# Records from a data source
☆ ☆ ☆

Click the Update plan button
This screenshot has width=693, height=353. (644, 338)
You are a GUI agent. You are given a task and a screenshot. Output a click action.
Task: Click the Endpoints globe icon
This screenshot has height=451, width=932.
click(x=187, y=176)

☆ ☆ ☆

# Short problem
Quote every one of the items above verbatim, line for line.

# Task response
Click the Update plan button
This screenshot has width=693, height=353. (644, 338)
You are a GUI agent. You are given a task and a screenshot. Output a click action.
Task: Click the Endpoints globe icon
This screenshot has height=451, width=932.
click(x=187, y=176)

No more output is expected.